L’inauguration s’est faite en présence du Maire de Basse-Terre, André ATALLAH, son équipe municipale, et les artistes pouvant venir, enfants aussi bien que l’artiste, Jean-Marc Hunt. C’est la première d’une série de réalisations à venir, dans le cadre du programme « Action au cœur de la ville », une démarche associant la Mairie, la Région, le Département, l’État, le Grand Port maritime, les établissements scolaires de la conurbation et l’association culturelle Wi’anArt. Le but de ce programme est d’améliorer le cadre de vie et de redynamiser le centre-ville en mettant le piéton au centre. En effet, ces réalisations dessineront un parcours dans la ville qui dirigera les promeneurs jusqu’au Carmel et le Fort Delgrès. Les réalisation qui paveront le chemin ont pour visée la valorisation du patrimoine artistique, architectural et historique de la ville.
Mais revenons au « Baobab », je suis allée à la rencontre de Jean-Marc Hunt en espérant parvenir à des précisions au sujet de la signification de cette sculpture.
Pour commencer pouvez vous vous présenter ?
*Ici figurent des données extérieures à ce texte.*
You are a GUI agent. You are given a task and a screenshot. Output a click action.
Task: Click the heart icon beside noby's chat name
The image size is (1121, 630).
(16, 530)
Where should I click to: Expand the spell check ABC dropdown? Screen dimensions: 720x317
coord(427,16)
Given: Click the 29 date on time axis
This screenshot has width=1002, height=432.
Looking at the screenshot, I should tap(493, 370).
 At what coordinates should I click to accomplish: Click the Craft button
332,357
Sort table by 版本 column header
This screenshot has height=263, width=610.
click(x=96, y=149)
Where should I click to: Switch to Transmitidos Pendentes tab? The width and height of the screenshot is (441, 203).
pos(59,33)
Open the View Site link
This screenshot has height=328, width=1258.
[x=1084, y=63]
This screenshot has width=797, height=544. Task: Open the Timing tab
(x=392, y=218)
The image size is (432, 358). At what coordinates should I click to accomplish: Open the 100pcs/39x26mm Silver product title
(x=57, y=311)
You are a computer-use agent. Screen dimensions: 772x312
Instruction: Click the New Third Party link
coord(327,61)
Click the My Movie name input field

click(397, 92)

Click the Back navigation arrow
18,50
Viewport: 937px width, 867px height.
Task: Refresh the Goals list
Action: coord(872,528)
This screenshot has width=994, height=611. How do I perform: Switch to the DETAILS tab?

– Oui, alors je suis Jean-Marc Hunt, artiste plasticien vivant et travaillant en Guadeloupe. Je développe mon art un peu aux quatre coins du monde. Et puis, je suis fier d’être guadeloupéen.
Trois adjectifs pour vous qualifier ?
– Ambitieux, pertinent, fier.
Vous avez donc réalisé cette sculpture, est ce que vous pouvez m’en dire plus, sur le processus de réalisation par exemple ?
– Oui bien sûr, elle est faite à partir de bois, de lito, classe 4, qui sert d’ armature. Cette armature de bois est entièrement grillagée, ensuite avec du fas de glace ou de la résine, j’imbibe du tissus que je vais utiliser pour former la «peau» de cette sculpture. Enfin les mains posées sur la sculpture sont en papier, elles sont peintes, crayonnées par les élèves de différentes écoles de Basse-Terre de la maternelle à la terminale.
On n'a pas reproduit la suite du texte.